(Problem to solve) Report every line in the records below that contains the string "browser", copying each such line in full.

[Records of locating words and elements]
^^^^

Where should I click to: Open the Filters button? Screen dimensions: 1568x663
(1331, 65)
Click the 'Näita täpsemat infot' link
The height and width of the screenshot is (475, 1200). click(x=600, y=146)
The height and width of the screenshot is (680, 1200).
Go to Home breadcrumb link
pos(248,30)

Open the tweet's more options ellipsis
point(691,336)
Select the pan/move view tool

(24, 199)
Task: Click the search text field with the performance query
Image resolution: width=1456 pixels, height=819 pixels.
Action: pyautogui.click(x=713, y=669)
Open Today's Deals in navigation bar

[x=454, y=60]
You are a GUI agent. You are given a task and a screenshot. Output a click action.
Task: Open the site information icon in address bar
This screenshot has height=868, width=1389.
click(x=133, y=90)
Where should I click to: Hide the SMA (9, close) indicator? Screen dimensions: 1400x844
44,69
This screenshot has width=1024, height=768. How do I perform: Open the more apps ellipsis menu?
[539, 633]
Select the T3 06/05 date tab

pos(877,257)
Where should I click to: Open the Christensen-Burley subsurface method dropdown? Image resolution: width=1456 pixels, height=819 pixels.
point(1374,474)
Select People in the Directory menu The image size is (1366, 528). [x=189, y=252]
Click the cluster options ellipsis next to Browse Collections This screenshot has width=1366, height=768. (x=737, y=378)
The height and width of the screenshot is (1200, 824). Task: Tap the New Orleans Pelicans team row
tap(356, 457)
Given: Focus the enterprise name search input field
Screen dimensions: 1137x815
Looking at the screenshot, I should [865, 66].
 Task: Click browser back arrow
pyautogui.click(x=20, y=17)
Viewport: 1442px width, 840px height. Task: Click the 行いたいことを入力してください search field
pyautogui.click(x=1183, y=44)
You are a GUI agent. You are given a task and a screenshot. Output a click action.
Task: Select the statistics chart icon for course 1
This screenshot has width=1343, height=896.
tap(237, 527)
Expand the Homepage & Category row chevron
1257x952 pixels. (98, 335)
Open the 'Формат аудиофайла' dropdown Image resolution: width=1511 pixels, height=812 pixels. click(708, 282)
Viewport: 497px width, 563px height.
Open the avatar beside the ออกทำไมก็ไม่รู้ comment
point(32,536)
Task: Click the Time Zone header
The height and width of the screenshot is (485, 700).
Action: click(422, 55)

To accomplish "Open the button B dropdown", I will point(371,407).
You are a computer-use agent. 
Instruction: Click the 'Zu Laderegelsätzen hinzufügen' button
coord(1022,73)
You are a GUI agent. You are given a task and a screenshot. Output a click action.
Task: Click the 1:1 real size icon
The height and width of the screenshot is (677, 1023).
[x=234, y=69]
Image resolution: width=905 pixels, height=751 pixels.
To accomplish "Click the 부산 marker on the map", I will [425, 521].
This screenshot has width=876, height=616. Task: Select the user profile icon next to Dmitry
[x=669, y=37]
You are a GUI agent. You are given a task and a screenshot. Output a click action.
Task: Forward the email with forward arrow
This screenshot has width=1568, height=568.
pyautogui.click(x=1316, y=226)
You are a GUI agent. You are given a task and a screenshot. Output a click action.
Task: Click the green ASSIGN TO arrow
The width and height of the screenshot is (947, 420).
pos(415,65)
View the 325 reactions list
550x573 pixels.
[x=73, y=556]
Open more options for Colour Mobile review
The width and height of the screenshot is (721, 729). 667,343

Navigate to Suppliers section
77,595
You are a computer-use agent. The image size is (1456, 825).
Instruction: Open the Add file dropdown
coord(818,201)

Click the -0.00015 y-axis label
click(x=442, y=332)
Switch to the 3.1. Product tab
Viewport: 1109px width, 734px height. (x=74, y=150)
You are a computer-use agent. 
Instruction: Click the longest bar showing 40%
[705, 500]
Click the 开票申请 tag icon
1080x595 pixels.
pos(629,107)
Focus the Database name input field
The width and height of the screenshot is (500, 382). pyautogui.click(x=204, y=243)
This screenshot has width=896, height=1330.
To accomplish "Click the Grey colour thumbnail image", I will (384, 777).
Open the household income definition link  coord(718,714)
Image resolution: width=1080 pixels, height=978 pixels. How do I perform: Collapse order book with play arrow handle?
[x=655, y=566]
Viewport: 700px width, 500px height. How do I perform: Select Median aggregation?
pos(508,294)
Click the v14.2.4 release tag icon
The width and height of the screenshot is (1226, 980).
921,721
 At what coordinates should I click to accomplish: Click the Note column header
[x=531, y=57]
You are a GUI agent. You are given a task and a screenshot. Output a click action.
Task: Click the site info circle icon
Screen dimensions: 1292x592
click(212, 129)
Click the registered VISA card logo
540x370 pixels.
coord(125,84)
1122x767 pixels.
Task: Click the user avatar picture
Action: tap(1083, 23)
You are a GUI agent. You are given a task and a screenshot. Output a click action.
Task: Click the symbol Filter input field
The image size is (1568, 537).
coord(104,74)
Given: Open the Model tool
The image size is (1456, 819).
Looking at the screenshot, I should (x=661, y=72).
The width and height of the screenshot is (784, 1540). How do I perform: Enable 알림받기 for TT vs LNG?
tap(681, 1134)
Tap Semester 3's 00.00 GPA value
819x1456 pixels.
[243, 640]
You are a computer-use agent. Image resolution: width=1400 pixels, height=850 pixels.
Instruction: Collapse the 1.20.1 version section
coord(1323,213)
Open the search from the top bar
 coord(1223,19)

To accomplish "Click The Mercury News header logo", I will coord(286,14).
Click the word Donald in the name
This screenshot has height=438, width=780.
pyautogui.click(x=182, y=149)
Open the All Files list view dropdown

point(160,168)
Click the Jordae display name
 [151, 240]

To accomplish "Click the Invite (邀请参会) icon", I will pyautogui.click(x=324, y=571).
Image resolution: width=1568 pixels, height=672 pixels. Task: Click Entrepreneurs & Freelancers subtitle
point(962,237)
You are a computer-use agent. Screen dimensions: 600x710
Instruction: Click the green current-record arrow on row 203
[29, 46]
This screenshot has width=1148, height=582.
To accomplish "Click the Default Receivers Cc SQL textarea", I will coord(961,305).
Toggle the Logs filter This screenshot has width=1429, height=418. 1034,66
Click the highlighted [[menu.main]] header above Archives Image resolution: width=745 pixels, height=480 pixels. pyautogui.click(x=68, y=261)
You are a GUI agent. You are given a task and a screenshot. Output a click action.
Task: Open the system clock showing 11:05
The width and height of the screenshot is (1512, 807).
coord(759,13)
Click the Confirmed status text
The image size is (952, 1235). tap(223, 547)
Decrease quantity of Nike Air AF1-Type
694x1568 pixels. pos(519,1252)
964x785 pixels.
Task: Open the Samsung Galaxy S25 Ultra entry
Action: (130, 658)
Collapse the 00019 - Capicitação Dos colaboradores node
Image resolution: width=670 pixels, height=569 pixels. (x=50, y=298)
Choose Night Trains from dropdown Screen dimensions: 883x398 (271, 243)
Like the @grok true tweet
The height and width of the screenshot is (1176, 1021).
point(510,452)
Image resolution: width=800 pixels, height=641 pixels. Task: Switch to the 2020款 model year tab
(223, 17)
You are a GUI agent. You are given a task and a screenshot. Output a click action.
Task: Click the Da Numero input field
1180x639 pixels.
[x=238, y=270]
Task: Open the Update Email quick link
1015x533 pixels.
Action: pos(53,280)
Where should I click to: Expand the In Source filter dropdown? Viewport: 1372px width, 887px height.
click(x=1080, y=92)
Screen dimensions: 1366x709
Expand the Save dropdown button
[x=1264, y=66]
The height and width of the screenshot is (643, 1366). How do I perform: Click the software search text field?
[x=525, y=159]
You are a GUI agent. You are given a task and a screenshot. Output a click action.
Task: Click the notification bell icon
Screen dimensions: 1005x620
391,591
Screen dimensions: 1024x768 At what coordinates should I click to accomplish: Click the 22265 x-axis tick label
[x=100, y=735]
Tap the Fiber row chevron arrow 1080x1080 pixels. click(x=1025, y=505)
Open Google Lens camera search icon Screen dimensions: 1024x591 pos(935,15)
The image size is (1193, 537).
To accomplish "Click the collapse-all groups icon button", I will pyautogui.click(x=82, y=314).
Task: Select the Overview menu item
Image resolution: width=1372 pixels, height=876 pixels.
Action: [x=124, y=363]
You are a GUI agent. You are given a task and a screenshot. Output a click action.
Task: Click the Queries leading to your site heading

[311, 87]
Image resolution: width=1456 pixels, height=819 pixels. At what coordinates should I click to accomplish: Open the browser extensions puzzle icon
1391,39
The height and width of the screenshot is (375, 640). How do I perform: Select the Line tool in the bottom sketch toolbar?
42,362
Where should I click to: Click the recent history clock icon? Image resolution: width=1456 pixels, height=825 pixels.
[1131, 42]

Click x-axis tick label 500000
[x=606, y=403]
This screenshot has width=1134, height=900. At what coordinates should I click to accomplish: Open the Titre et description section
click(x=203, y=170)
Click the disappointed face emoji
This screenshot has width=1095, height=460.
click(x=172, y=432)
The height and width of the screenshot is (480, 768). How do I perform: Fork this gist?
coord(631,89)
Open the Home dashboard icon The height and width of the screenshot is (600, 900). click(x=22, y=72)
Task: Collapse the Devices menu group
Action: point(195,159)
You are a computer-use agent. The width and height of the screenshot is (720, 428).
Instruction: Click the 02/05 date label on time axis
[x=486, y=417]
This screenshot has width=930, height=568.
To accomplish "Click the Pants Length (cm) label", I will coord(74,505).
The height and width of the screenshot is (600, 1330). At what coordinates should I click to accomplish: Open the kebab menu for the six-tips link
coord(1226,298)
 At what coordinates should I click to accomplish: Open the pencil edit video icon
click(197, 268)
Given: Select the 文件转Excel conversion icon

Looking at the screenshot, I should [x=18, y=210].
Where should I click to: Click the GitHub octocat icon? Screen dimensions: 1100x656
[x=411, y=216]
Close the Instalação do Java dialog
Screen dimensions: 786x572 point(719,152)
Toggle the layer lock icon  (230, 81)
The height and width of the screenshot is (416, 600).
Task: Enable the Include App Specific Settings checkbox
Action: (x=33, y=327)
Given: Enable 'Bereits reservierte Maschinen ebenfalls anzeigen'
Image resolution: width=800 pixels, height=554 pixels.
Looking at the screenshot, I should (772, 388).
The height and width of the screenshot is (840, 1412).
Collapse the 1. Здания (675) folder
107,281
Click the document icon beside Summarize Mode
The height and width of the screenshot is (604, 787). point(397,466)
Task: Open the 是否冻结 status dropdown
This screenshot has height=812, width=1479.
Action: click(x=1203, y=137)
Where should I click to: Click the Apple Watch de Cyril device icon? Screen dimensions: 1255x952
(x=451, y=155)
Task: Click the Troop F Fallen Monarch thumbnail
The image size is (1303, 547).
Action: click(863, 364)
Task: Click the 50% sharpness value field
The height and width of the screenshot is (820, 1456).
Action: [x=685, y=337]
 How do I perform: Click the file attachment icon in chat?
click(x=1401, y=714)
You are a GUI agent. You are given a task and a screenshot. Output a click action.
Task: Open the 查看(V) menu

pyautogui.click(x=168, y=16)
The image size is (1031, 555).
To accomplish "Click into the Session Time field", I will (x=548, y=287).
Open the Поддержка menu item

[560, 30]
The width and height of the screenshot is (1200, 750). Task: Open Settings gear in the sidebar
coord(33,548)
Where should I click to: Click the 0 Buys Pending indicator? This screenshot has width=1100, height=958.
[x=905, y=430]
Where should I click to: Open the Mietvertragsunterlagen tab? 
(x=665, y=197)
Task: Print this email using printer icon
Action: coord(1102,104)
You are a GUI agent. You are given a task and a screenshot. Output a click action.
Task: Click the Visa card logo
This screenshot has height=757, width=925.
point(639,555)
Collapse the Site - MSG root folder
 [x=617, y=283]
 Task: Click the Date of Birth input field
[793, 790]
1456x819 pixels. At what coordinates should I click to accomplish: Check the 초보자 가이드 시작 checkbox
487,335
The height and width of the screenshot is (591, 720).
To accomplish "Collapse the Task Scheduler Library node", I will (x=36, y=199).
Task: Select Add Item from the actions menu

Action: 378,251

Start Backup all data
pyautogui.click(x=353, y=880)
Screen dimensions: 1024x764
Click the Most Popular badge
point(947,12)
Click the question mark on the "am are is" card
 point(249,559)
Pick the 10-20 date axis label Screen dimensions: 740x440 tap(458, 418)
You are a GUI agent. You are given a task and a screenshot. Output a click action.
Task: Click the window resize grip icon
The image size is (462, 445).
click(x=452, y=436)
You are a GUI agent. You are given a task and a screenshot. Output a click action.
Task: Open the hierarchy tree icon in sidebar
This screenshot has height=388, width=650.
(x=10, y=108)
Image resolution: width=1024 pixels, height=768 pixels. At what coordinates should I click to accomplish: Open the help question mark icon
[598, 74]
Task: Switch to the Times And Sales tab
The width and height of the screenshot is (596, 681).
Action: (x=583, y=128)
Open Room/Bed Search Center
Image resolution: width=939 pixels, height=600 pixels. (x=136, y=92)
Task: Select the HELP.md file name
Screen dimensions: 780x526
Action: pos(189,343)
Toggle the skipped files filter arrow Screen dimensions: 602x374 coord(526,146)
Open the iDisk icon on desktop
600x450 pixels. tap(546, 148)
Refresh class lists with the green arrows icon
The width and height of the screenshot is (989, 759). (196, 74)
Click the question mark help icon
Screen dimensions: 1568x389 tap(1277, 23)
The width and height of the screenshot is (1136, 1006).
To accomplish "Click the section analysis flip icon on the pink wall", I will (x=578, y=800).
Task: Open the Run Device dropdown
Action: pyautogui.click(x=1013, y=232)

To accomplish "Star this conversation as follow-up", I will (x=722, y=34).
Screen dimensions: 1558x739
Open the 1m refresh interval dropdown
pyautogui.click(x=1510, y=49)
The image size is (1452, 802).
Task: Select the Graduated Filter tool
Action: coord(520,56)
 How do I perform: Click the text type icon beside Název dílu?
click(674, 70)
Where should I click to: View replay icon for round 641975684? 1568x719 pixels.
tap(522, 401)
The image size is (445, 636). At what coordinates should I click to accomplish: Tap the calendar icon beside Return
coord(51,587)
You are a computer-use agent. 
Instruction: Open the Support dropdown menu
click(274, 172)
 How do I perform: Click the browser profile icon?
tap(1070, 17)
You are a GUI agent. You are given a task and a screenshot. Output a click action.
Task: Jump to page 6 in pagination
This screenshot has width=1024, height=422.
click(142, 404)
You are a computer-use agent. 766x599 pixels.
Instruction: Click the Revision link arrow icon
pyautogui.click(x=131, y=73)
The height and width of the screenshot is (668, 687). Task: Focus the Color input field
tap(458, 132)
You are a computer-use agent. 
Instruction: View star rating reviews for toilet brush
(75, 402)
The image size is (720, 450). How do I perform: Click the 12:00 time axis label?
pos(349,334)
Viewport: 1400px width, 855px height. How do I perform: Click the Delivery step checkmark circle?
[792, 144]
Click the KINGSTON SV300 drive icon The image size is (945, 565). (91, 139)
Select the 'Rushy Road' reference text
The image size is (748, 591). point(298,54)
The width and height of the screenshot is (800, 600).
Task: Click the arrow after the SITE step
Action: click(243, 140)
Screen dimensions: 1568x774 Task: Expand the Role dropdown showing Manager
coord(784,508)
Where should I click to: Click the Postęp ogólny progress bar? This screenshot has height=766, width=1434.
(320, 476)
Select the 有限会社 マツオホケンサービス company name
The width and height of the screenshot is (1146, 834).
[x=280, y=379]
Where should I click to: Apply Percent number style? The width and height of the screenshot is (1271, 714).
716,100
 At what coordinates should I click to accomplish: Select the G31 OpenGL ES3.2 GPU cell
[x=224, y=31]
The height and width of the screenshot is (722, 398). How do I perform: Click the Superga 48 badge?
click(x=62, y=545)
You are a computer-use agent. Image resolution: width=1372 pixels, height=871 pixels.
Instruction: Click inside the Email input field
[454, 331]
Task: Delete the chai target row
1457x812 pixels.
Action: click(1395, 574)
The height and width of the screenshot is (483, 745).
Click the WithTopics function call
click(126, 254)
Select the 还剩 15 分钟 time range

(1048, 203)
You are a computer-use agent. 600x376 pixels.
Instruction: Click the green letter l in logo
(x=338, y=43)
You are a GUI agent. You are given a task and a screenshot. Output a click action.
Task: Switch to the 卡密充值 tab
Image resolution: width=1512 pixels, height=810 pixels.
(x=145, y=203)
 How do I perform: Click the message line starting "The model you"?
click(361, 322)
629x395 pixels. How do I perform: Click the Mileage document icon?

^^^^

(Response to this task)
 Task: Click browser back arrow
Image resolution: width=1456 pixels, height=819 pixels. At what coordinates should I click to accomplish: Open the browser extensions puzzle icon
 How do I perform: Click the browser profile icon?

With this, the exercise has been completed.